>> start THE DATA

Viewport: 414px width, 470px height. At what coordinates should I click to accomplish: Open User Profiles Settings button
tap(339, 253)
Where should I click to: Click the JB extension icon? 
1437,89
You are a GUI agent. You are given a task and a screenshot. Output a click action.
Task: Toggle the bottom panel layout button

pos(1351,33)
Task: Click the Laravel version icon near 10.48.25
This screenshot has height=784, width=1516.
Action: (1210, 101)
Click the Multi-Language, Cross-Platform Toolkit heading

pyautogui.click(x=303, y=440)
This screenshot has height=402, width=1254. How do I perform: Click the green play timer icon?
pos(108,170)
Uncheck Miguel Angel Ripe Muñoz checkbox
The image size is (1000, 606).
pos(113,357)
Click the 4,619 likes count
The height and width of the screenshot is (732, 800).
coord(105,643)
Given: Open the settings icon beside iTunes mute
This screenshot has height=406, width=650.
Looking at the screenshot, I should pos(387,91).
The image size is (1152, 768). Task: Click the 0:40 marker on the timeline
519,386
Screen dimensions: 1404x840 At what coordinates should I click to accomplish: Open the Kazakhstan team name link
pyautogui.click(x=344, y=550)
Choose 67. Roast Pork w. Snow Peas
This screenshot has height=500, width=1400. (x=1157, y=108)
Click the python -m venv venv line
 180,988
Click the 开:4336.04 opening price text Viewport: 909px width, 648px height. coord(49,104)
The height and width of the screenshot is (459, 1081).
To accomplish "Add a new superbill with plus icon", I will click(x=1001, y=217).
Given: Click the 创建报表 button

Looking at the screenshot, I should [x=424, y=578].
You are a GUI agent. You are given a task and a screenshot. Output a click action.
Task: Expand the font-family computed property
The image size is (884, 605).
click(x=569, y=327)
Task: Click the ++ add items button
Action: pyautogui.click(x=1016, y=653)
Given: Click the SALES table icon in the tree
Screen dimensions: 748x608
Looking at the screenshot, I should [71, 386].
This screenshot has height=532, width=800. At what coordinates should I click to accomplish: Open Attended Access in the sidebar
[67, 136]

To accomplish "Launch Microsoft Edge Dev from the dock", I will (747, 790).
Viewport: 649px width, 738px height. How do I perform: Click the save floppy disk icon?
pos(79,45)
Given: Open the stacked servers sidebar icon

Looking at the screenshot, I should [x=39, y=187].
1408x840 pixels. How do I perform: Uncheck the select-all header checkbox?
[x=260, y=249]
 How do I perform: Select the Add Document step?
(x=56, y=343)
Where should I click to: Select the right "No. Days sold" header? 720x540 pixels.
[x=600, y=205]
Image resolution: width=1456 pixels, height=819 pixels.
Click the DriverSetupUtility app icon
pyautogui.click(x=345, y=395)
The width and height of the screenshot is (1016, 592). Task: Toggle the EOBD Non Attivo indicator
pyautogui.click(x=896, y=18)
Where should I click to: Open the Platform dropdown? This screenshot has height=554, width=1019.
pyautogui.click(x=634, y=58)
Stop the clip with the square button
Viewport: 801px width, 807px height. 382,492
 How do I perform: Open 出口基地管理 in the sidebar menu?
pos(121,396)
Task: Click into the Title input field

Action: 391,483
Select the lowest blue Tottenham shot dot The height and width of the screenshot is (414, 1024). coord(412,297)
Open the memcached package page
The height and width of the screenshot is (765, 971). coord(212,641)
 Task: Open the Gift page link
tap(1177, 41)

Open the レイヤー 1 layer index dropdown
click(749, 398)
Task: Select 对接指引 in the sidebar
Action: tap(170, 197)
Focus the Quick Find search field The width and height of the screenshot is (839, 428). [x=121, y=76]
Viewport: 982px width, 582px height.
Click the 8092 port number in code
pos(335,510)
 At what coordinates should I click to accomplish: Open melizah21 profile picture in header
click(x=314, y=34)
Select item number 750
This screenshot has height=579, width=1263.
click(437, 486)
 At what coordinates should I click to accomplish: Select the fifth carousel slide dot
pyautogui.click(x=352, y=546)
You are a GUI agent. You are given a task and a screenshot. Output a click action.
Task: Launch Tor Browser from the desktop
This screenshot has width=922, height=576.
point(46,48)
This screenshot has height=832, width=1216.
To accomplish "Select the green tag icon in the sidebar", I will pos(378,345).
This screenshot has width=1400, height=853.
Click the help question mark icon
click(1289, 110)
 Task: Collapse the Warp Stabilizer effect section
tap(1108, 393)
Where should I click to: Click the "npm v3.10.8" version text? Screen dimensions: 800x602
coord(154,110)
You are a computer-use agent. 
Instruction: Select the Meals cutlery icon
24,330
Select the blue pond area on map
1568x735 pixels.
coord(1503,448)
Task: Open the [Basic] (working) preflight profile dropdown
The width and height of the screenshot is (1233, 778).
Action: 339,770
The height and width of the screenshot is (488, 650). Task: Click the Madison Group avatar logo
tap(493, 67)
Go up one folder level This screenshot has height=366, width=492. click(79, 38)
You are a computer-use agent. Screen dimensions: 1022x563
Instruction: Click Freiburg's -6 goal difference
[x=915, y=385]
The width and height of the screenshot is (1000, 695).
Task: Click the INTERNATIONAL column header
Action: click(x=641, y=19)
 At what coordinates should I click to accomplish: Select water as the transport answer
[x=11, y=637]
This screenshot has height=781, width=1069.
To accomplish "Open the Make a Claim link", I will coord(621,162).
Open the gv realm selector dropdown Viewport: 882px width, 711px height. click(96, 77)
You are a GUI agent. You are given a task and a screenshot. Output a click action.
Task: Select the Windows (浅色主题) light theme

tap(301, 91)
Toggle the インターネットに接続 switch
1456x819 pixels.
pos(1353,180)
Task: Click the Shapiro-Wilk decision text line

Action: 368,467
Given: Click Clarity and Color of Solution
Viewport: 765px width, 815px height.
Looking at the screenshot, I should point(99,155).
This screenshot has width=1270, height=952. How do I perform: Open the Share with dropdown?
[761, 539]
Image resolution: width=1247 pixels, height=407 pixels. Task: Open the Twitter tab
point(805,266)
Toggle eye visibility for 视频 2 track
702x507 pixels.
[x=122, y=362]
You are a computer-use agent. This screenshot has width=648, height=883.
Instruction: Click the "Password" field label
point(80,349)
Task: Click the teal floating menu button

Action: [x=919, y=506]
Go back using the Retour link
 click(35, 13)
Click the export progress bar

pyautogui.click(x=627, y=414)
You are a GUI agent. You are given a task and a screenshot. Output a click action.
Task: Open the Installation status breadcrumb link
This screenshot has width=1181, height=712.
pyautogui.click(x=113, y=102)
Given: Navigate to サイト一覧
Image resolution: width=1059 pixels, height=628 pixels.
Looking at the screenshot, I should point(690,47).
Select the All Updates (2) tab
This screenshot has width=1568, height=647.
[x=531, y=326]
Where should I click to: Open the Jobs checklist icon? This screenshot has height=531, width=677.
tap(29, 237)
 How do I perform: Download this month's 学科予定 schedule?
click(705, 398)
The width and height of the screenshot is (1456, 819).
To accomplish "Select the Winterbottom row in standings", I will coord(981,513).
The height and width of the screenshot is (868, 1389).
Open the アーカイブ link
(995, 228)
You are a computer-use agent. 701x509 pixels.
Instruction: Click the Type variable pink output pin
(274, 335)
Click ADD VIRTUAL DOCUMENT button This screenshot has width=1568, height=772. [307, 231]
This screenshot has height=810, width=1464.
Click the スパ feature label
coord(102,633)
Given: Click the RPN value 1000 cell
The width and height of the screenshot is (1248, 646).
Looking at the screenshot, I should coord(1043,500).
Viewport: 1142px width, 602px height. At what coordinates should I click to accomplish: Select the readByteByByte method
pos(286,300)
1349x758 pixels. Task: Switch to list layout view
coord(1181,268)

>> end THE DATA

Update the data above by replacing "Screen dimensions" with "Display size" wherever it occurs. Leave everything else unchanged.

Viewport: 414px width, 470px height. At what coordinates should I click to accomplish: Open User Profiles Settings button
tap(339, 253)
Where should I click to: Click the JB extension icon? 
1437,89
You are a GUI agent. You are given a task and a screenshot. Output a click action.
Task: Toggle the bottom panel layout button

pos(1351,33)
Task: Click the Laravel version icon near 10.48.25
This screenshot has height=784, width=1516.
Action: (1210, 101)
Click the Multi-Language, Cross-Platform Toolkit heading

pyautogui.click(x=303, y=440)
This screenshot has height=402, width=1254. How do I perform: Click the green play timer icon?
pos(108,170)
Uncheck Miguel Angel Ripe Muñoz checkbox
The image size is (1000, 606).
pos(113,357)
Click the 4,619 likes count
The height and width of the screenshot is (732, 800).
coord(105,643)
Given: Open the settings icon beside iTunes mute
This screenshot has height=406, width=650.
Looking at the screenshot, I should pos(387,91).
The image size is (1152, 768). Task: Click the 0:40 marker on the timeline
519,386
Display size: 1404x840 At what coordinates should I click to accomplish: Open the Kazakhstan team name link
pyautogui.click(x=344, y=550)
Choose 67. Roast Pork w. Snow Peas
This screenshot has height=500, width=1400. (x=1157, y=108)
Click the python -m venv venv line
 180,988
Click the 开:4336.04 opening price text Viewport: 909px width, 648px height. coord(49,104)
The height and width of the screenshot is (459, 1081).
To accomplish "Add a new superbill with plus icon", I will click(x=1001, y=217).
Given: Click the 创建报表 button

Looking at the screenshot, I should [x=424, y=578].
You are a GUI agent. You are given a task and a screenshot. Output a click action.
Task: Expand the font-family computed property
The image size is (884, 605).
click(x=569, y=327)
Task: Click the ++ add items button
Action: pyautogui.click(x=1016, y=653)
Given: Click the SALES table icon in the tree
Display size: 748x608
Looking at the screenshot, I should [71, 386].
This screenshot has height=532, width=800. At what coordinates should I click to accomplish: Open Attended Access in the sidebar
[67, 136]

To accomplish "Launch Microsoft Edge Dev from the dock", I will (747, 790).
Viewport: 649px width, 738px height. How do I perform: Click the save floppy disk icon?
pos(79,45)
Given: Open the stacked servers sidebar icon

Looking at the screenshot, I should [x=39, y=187].
1408x840 pixels. How do I perform: Uncheck the select-all header checkbox?
[x=260, y=249]
 How do I perform: Select the Add Document step?
(x=56, y=343)
Where should I click to: Select the right "No. Days sold" header? 720x540 pixels.
[x=600, y=205]
Image resolution: width=1456 pixels, height=819 pixels.
Click the DriverSetupUtility app icon
pyautogui.click(x=345, y=395)
The width and height of the screenshot is (1016, 592). Task: Toggle the EOBD Non Attivo indicator
pyautogui.click(x=896, y=18)
Where should I click to: Open the Platform dropdown? This screenshot has height=554, width=1019.
pyautogui.click(x=634, y=58)
Stop the clip with the square button
Viewport: 801px width, 807px height. 382,492
 How do I perform: Open 出口基地管理 in the sidebar menu?
pos(121,396)
Task: Click into the Title input field

Action: 391,483
Select the lowest blue Tottenham shot dot The height and width of the screenshot is (414, 1024). coord(412,297)
Open the memcached package page
The height and width of the screenshot is (765, 971). coord(212,641)
 Task: Open the Gift page link
tap(1177, 41)

Open the レイヤー 1 layer index dropdown
click(749, 398)
Task: Select 对接指引 in the sidebar
Action: tap(170, 197)
Focus the Quick Find search field The width and height of the screenshot is (839, 428). [x=121, y=76]
Viewport: 982px width, 582px height.
Click the 8092 port number in code
pos(335,510)
 At what coordinates should I click to accomplish: Open melizah21 profile picture in header
click(x=314, y=34)
Select item number 750
This screenshot has height=579, width=1263.
click(437, 486)
 At what coordinates should I click to accomplish: Select the fifth carousel slide dot
pyautogui.click(x=352, y=546)
You are a GUI agent. You are given a task and a screenshot. Output a click action.
Task: Launch Tor Browser from the desktop
This screenshot has width=922, height=576.
point(46,48)
This screenshot has height=832, width=1216.
To accomplish "Select the green tag icon in the sidebar", I will pos(378,345).
This screenshot has width=1400, height=853.
Click the help question mark icon
click(1289, 110)
 Task: Collapse the Warp Stabilizer effect section
tap(1108, 393)
Where should I click to: Click the "npm v3.10.8" version text? Display size: 800x602
coord(154,110)
You are a computer-use agent. 
Instruction: Select the Meals cutlery icon
24,330
Select the blue pond area on map
1568x735 pixels.
coord(1503,448)
Task: Open the [Basic] (working) preflight profile dropdown
The width and height of the screenshot is (1233, 778).
Action: 339,770
The height and width of the screenshot is (488, 650). Task: Click the Madison Group avatar logo
tap(493, 67)
Go up one folder level This screenshot has height=366, width=492. click(79, 38)
You are a computer-use agent. Display size: 1022x563
Instruction: Click Freiburg's -6 goal difference
[x=915, y=385]
The width and height of the screenshot is (1000, 695).
Task: Click the INTERNATIONAL column header
Action: click(x=641, y=19)
 At what coordinates should I click to accomplish: Select water as the transport answer
[x=11, y=637]
This screenshot has height=781, width=1069.
To accomplish "Open the Make a Claim link", I will coord(621,162).
Open the gv realm selector dropdown Viewport: 882px width, 711px height. click(96, 77)
You are a GUI agent. You are given a task and a screenshot. Output a click action.
Task: Select the Windows (浅色主题) light theme

tap(301, 91)
Toggle the インターネットに接続 switch
1456x819 pixels.
pos(1353,180)
Task: Click the Shapiro-Wilk decision text line

Action: 368,467
Given: Click Clarity and Color of Solution
Viewport: 765px width, 815px height.
Looking at the screenshot, I should point(99,155).
This screenshot has width=1270, height=952. How do I perform: Open the Share with dropdown?
[761, 539]
Image resolution: width=1247 pixels, height=407 pixels. Task: Open the Twitter tab
point(805,266)
Toggle eye visibility for 视频 2 track
702x507 pixels.
[x=122, y=362]
You are a computer-use agent. This screenshot has width=648, height=883.
Instruction: Click the "Password" field label
point(80,349)
Task: Click the teal floating menu button

Action: [x=919, y=506]
Go back using the Retour link
 click(35, 13)
Click the export progress bar

pyautogui.click(x=627, y=414)
You are a GUI agent. You are given a task and a screenshot. Output a click action.
Task: Open the Installation status breadcrumb link
This screenshot has width=1181, height=712.
pyautogui.click(x=113, y=102)
Given: Navigate to サイト一覧
Image resolution: width=1059 pixels, height=628 pixels.
Looking at the screenshot, I should point(690,47).
Select the All Updates (2) tab
This screenshot has width=1568, height=647.
[x=531, y=326]
Where should I click to: Open the Jobs checklist icon? This screenshot has height=531, width=677.
tap(29, 237)
 How do I perform: Download this month's 学科予定 schedule?
click(705, 398)
The width and height of the screenshot is (1456, 819).
To accomplish "Select the Winterbottom row in standings", I will coord(981,513).
The height and width of the screenshot is (868, 1389).
Open the アーカイブ link
(995, 228)
You are a computer-use agent. 701x509 pixels.
Instruction: Click the Type variable pink output pin
(274, 335)
Click ADD VIRTUAL DOCUMENT button This screenshot has width=1568, height=772. [307, 231]
This screenshot has height=810, width=1464.
Click the スパ feature label
coord(102,633)
Given: Click the RPN value 1000 cell
The width and height of the screenshot is (1248, 646).
Looking at the screenshot, I should coord(1043,500).
Viewport: 1142px width, 602px height. At what coordinates should I click to accomplish: Select the readByteByByte method
pos(286,300)
1349x758 pixels. Task: Switch to list layout view
coord(1181,268)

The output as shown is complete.